When I first meet someone, or haven’t seen someone in say, more than a month, I don’t meet them in my home. This is apparently unusual here in Israel, where people’s negativity around sex leads them to do stupid and dangerous things, strangely, for some other types of safety.
What men don’t seem to understand is that it is not because they are dangerous. Everyone, even a child can be dangerous if they are hysterical or extremely angry. It is because I know that I am dangerous, and if someone does the wrong thing in my home, I will kill them.
The same behavior in a cafe, pub, or restaurant would just earn them the loss of my presence. In my home though, threats of violence or refusal to leave when asked to leave, will be answered with possibly deadly force. I do not fuck around in my house.

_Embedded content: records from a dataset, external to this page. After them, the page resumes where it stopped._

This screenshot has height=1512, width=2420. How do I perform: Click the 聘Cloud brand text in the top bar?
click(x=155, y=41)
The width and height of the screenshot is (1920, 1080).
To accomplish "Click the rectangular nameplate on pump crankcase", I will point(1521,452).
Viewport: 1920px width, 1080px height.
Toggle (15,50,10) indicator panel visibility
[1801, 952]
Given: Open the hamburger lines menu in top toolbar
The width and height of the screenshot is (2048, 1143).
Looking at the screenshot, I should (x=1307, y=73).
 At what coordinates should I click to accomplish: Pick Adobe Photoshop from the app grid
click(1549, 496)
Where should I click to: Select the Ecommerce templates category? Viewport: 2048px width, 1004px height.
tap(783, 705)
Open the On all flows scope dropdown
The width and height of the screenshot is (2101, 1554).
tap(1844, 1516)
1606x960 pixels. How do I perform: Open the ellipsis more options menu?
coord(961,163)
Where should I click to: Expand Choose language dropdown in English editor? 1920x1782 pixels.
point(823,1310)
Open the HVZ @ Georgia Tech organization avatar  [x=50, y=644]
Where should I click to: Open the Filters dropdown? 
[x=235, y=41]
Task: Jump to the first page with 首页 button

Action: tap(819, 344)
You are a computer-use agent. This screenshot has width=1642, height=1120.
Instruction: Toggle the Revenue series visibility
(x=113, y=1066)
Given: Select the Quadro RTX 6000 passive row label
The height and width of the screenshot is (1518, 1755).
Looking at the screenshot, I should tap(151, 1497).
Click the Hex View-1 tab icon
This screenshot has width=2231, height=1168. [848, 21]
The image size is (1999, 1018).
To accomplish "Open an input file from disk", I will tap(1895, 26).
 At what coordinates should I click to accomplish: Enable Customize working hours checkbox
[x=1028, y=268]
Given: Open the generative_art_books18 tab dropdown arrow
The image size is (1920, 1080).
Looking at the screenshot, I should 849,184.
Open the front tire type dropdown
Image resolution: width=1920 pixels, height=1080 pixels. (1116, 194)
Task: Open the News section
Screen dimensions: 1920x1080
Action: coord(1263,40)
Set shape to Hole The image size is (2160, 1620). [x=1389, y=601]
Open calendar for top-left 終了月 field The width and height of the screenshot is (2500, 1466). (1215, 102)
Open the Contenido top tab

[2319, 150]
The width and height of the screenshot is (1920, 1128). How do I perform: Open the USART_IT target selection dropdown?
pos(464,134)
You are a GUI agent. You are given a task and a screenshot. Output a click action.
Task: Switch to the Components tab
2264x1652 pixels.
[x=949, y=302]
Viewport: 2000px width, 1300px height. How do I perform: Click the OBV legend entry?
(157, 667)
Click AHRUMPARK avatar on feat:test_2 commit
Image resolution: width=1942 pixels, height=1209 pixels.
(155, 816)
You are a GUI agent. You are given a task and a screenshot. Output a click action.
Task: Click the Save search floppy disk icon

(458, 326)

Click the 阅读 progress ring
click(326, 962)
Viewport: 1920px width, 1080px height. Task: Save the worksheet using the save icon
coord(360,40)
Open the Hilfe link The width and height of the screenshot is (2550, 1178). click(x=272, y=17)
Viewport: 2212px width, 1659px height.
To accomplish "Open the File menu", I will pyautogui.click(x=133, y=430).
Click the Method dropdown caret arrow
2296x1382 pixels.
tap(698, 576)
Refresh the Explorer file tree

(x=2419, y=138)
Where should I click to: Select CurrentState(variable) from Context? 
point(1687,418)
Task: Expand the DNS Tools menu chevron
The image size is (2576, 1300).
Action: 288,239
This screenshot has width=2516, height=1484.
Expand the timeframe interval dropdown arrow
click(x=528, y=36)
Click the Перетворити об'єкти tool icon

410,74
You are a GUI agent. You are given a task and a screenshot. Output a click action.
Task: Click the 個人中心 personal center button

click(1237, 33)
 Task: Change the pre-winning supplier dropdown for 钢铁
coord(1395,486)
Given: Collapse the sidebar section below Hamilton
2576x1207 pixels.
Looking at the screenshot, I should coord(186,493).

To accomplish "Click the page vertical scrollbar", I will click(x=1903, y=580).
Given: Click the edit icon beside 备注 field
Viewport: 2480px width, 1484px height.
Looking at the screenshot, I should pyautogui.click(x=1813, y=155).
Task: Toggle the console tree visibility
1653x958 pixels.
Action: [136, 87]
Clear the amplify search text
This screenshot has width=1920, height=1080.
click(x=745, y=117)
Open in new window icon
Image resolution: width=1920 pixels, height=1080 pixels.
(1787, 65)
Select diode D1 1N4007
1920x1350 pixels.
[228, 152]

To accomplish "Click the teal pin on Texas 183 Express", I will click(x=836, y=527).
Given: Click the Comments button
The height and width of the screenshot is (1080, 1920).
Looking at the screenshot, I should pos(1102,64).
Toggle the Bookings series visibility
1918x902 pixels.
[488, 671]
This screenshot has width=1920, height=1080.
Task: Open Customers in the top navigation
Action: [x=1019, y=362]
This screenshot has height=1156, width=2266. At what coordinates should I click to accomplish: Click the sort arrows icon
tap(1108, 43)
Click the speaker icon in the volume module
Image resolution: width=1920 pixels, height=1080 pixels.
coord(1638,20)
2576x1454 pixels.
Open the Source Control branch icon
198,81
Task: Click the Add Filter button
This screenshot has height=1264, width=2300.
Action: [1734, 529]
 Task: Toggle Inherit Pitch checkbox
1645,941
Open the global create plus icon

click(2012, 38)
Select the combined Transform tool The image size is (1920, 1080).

If I don’t know you, or I can’t reasonably predict how you’re going to behave, I’m not letting you in my home.
I was reminded of the reason for my rule when a guy I hadn’t seen for over a year decided he wanted to visit. We’d met before the N when my judgement about men wasn’t what it is today. So I’d be seeing him with new eyes.
I asked him to meet me outside, but he showed up at the door, and early, while I was still getting dressed. So I had to get myself together quickly, and get to the door.
While I was finishing up, he started making excuses to get out of taking me on a date, as he agreed to before he arrived. So I told him to get out, and escorted him to the door. He was whining already, with, “I don’t like how you’re treating me.”
I replied, “I don’t like how you’re treating me.”
He says, “What’s wrong with how I’m treating you?”
So I said, “You’re treating me like a dude, so I’m treating you like an ugly girl I don’t want to fuck right now. Out!”
He was still whining as I closed the door…and continued to whine outside my door. Then after awhile of whining, he says he’ll take me on the date. After getting sick of hearing that a few times, I opened the door and told him that he missed his chance, should stop making a scene, and that he should get off my porch, and closed the door again.
…but he kept whining, and getting louder.
Mind you, I live in a fairly nice neighborhood with nice, quiet neighbors. So I got the quietest solution I could think of:
Yes, that is a machete. She’s from the Congo. Her nickname is Dicer.
I opened the door with her sheathed and in my left hand, in plain view, and told him very calmly that all this whining and making a scene was not going to work, and he needs to get off my porch now. He made the mistake of moving towards me, and as his leading foot touched the ground, Dicer was unsheathed and at his neck.
“Get. Off. My. Porch.”
“Okay, I’m going,” he said and scrambled down the stairs. I told him, “And the moral of this story is when an African woman says go away, you fucking go away.”
Even though gutting one of you would earn me a really cool tattoo from one of my tribes, I would really prefer to do without the certain time in prison I would spend before being able to go back home to get it. Granted, in defense of my home, I would do the time with a smile, it would just be really inconvenient.
I’m a lot less crazy than many women here, if not most of them. I know women who would have been beating the guy on the way out, just for the insult. I didn’t do that. If the guy just took the “no” and went home, it would be all good. I don’t believe in unnecessary violence.
…but sometimes violence is necessary, and when it is, I am one of those people who is very good at it. I trained many years in it. Many of my best lessons were learned dealing with arrogant, crazy people who mistook my kindness for weakness.
So yes, you can find plenty of women who won’t filter you before they allow you into their home. Lots of women are so desperate and afraid of being alone that they will put themselves and their families in danger for a dick.
I am not one of them.
So if you want any of this, you’re going to take me on a date or a few before you have a chance. This is for your safety as well as mine.